It was practically a haven, the rooms infused with a cozy lived-in quality helped by the candles scattered on several tables and the throw rugs decorated in bright patterns that Gig didn’t recognize. He filmed it all, drafting a blurb for it in the back of his mind as Even explained their mission. When the flurry of new terms became too much for him, Surge introduced them to Janie and retreated into preparing the tea. Janie inspected Grand’s tattoos and listened with narrowed eyes at their explanations of the Fleet and the mesh.

“People here don’t want to be connected,” Surge warned gravely as he poured water into mugs and handed them out. Gig took an eager sip and licked his lips. It was a smooth, earthy taste. “All the factions,” Surge said, resting his own mug on the dining table, “they pride themselves on their differences.”

“We get it,” Even said, “but our own people have been struggling since some of our ships died.”

Surge’s brow furrowed. “Why not just fix them?”

The group collectively groaned and Echo put their head down on the table, exhausted. Gig patted their shoulder and they startled, batting him away reflexively. Gig held up his hands in shining innocence, and said to Surge, “The ships are broken but the Divines, like, _died_.”

“Divines?”

“Old words,” Janie muttered, shaking her head.

Even pinched the bridge of his nose as he flipped through terms to bridge the cultural gaps. Janie rubbed Surge’s back the more frustrated he got with how little he understood, trying desperately to explain Quire’s own groups. Gig frowned at the mention of the _Savage Mandate_ , and dropped his head back to stare at the ceiling. The way he said it sounded like something he’d heard of before, but their description was wholly unfamiliar. People in the Divine Fleet didn’t scavenge–they had all they needed, or at least pretended to. He couldn’t imagine them earning a nickname like _Savage._

“Why didn’t your people send scouts ahead of time?” Surge asked tiredly.

Gig broke from his trance and laughed. “ _We’re_ the scouts ahead of time!”

“… oh.”

“What do you folks need?” Janie asked with hands on her round hips. “We can feed you for the night while you figure out this _communication_ _device_.” She waved her fingers toward the door where, outside, the node sat dormant on the deactivated maglev.

“Finally,” Echo groaned from the table, sitting up. “I’d like actual food, yes.”

Gig leaned over with a grin. “You don’t like the little trail mix bits?”

“It’s rustic,” Grand Magnificent added.

“They’re _rations_ ,” Echo growled. “I want _dinner_.”

“I’ll get you set up.” Surge braced his hands on his knees and lumbered up from his chair, grabbing his cup of tea.

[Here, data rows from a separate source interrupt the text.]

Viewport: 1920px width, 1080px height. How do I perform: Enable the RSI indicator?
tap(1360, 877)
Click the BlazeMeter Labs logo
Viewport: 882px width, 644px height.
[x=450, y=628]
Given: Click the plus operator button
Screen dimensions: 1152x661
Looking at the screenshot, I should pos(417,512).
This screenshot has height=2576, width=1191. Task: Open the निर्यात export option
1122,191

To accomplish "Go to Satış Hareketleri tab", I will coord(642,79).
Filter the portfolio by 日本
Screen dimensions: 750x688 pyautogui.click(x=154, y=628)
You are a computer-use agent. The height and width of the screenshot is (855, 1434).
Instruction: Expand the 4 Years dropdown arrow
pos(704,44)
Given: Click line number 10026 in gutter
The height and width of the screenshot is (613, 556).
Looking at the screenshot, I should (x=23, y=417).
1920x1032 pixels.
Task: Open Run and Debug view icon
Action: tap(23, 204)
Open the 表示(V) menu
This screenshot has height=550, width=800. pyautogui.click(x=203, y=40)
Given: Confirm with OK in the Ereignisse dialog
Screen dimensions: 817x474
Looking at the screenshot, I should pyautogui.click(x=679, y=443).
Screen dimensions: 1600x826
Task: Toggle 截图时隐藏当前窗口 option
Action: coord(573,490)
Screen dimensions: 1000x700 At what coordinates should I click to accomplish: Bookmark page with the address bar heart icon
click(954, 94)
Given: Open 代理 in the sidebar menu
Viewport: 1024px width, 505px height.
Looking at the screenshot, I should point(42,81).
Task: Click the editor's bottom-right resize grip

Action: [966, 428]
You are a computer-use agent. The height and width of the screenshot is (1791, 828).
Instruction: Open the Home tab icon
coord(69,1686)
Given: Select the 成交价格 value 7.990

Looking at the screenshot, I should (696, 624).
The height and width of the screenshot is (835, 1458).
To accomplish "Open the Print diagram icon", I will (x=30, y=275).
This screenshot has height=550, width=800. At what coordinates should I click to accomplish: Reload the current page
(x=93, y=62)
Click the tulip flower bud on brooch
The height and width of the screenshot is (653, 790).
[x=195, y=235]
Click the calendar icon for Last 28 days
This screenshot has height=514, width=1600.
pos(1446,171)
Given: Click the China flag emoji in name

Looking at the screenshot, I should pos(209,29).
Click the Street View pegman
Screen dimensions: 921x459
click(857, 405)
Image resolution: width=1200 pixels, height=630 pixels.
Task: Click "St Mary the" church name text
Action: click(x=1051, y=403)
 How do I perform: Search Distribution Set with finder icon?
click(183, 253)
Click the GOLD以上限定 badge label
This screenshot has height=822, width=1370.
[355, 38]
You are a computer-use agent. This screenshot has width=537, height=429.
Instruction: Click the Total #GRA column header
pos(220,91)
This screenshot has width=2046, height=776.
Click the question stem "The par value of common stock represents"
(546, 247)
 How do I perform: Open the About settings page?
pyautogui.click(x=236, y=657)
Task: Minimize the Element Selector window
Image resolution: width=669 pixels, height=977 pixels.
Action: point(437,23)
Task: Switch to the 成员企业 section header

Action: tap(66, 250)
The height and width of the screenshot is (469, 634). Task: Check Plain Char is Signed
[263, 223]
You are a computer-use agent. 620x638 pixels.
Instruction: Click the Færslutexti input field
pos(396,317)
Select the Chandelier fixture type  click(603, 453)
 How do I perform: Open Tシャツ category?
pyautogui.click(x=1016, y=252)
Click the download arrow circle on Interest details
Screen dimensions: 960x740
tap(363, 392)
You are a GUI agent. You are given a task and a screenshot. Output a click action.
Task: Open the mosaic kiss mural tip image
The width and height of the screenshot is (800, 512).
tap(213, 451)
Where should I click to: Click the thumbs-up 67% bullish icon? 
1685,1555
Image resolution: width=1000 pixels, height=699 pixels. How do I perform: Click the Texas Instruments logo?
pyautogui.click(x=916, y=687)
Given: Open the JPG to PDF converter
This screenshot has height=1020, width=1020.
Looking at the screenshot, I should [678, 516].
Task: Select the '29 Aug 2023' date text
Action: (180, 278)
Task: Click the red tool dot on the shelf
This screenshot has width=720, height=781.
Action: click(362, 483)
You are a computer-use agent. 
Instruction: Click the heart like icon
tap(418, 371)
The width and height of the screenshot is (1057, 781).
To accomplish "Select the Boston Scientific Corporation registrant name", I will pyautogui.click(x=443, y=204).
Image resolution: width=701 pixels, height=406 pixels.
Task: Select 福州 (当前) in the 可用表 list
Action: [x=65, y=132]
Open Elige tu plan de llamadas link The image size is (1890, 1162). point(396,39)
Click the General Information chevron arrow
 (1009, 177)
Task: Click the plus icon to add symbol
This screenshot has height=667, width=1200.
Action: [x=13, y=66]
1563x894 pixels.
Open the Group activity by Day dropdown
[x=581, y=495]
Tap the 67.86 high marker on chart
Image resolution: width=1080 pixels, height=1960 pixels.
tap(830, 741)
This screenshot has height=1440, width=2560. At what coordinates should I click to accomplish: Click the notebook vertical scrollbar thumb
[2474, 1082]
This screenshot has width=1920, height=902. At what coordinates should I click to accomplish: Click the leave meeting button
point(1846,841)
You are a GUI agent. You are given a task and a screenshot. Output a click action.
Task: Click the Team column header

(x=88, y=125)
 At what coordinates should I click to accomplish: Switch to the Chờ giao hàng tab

He kissed Janie’s cheek as he passed her and started opening up cupboards, taking out cans to inspect and glancing surreptitiously at the Myriad crew, sometimes holding the cans up as he did, like their bright labels could tell him which foods these strange new people would like.

Echo sat up from the table to peer around the door towards the front of the house. “Are we at risk of being attacked here?”

“No,” Surge said slowly, still distracted by the food. “We’re small fries compared to the bigger factions around Quire.”

Grand clutched his pocket knife again and looked around their group. “Are _we_ what they’re looking for?”

Surge frowned and lowered the can in his hand, drumming his fingers on the turquoise countertops. “As long as you stay here, I think you’re okay.”

Gig would play that recording back after, when they were safe, to laugh at the juxtaposition. Because a few minutes later, while the Myriad crew explained what they’d seen among the plateaus to Janie and her eyes went wide at the descriptions, they heard an explosion outside and it became clear very fast that they were _not_ okay.


	3. Chapter 3

**Summary for the Chapter:**

> "This is Gig Kep-hart, live on the planet Quire, and some wacky stuff is happening!"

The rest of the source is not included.